(Data extracted from a collection)

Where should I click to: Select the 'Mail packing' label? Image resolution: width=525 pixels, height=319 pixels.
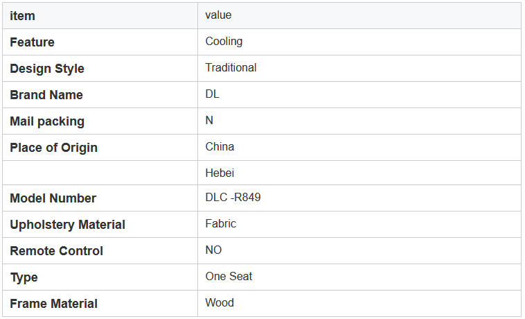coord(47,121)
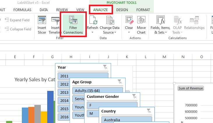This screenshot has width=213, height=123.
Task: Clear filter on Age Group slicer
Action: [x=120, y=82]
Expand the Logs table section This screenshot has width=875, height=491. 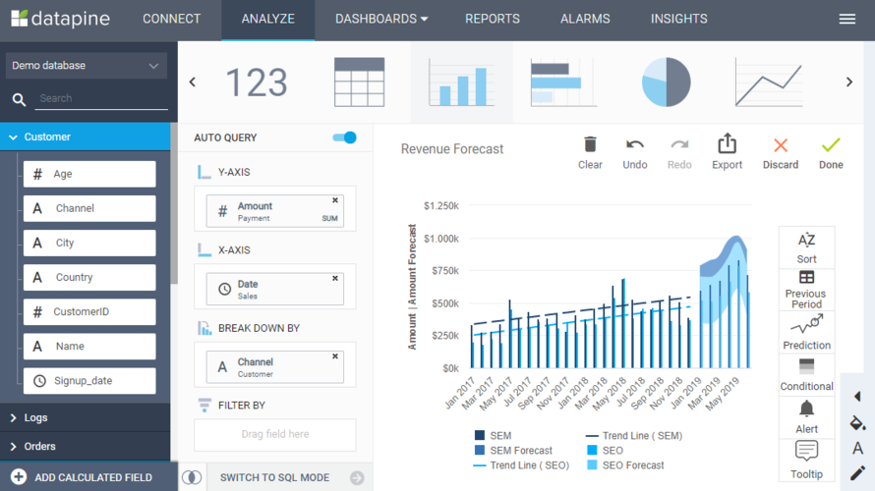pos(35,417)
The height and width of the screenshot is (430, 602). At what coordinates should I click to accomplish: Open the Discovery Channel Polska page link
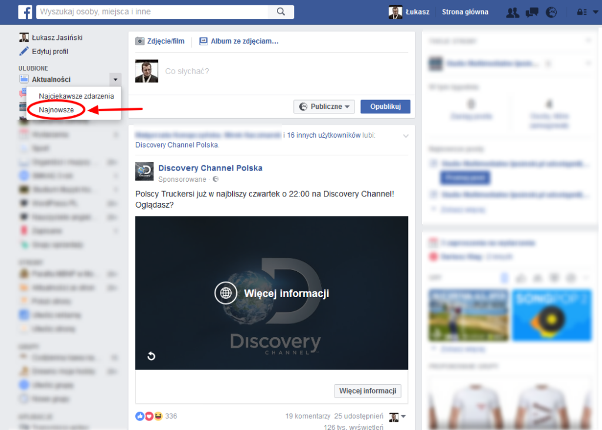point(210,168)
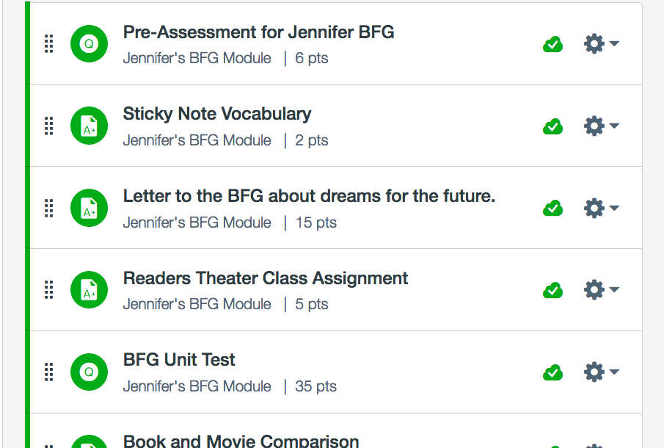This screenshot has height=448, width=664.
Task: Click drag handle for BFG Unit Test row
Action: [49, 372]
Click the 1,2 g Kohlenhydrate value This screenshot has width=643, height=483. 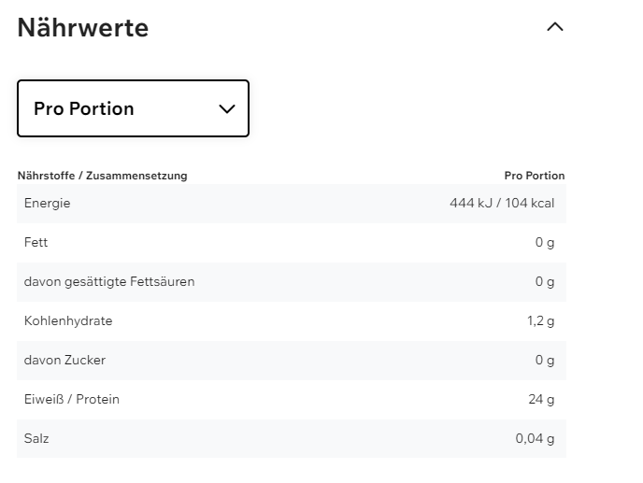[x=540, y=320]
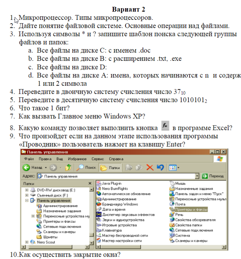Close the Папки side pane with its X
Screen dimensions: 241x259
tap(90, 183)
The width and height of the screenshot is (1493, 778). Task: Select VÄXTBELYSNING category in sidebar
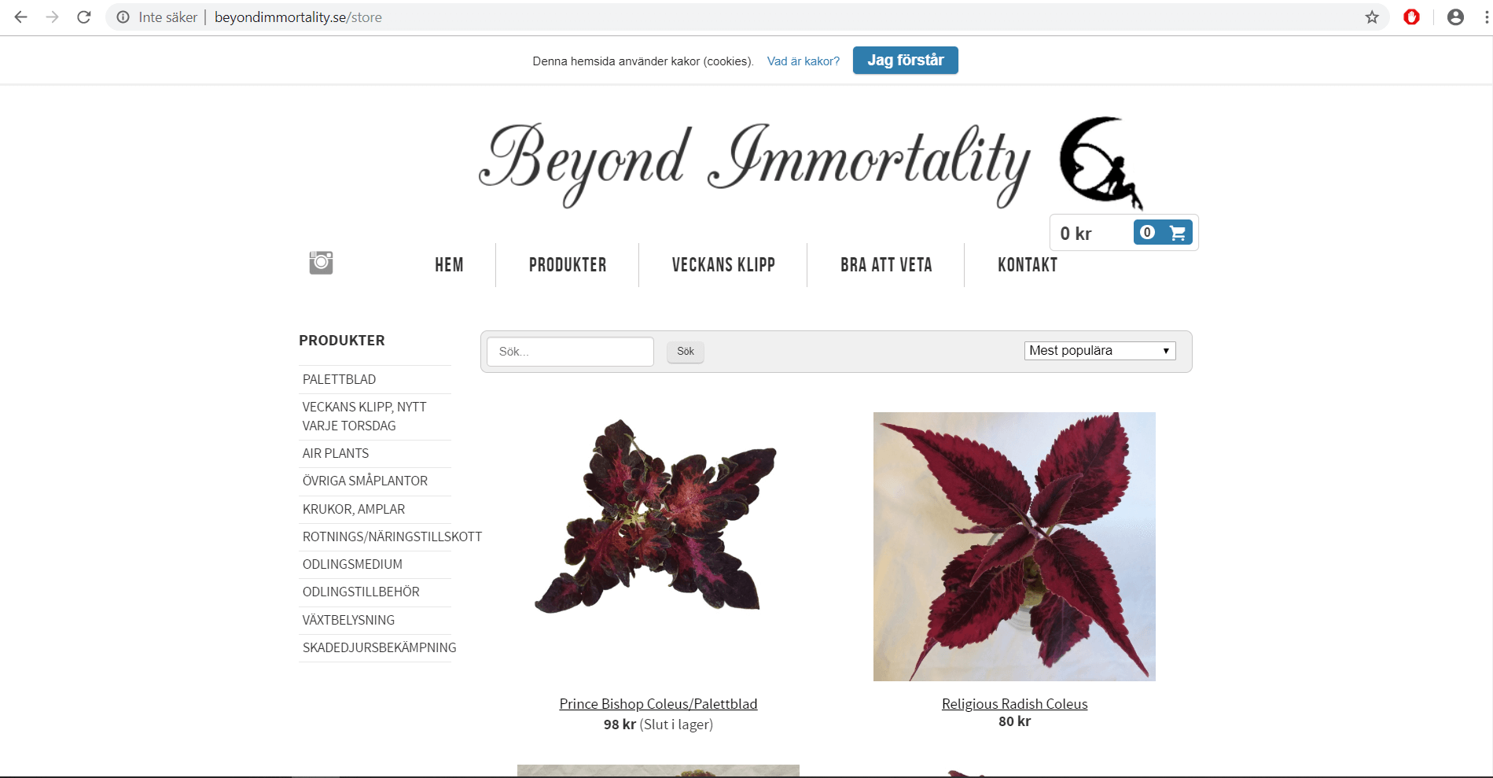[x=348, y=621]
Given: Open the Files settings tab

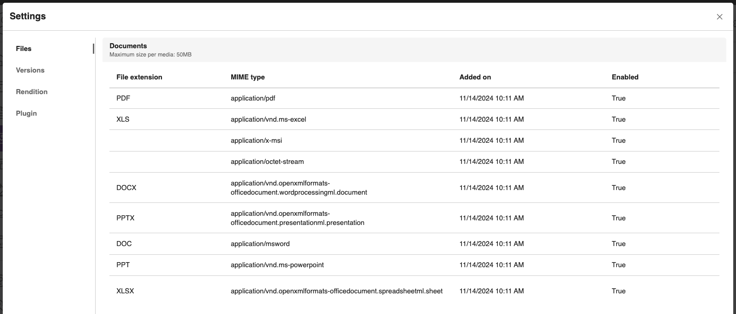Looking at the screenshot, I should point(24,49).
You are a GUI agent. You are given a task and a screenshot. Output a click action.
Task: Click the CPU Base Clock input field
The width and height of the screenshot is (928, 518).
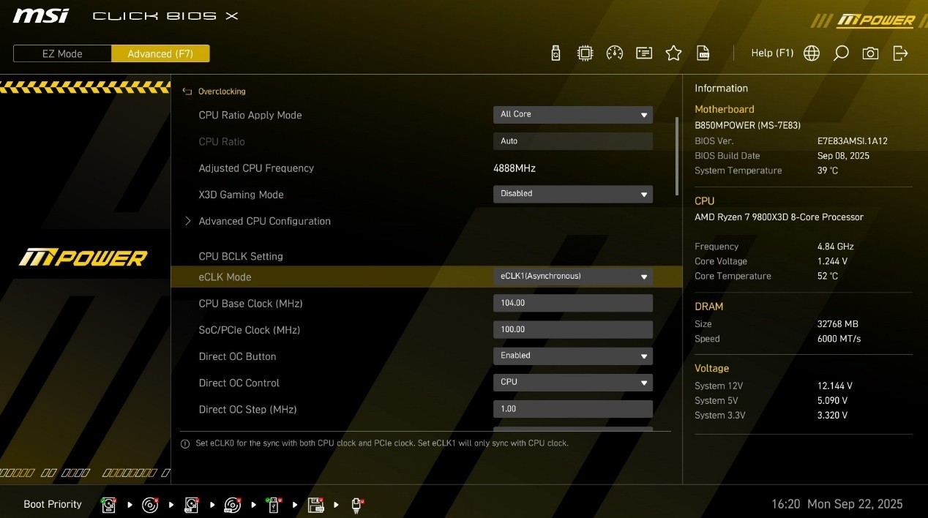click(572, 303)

* * *

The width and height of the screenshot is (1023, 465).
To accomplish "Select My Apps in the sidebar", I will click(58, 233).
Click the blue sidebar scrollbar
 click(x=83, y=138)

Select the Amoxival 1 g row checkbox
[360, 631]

■ Exercise goal
Print exactly the lines above that run from the one with "The width and height of the screenshot is (1493, 778)." down to the one with "Task: Click the CPU Base Clock input field", and omit the pictures.

■ Answer space
The width and height of the screenshot is (1493, 778). Task: Select VÄXTBELYSNING category in sidebar
[x=348, y=621]
Given: Open the Files settings tab

Looking at the screenshot, I should point(24,49).
You are a GUI agent. You are given a task and a screenshot. Output a click action.
Task: Click the CPU Base Clock input field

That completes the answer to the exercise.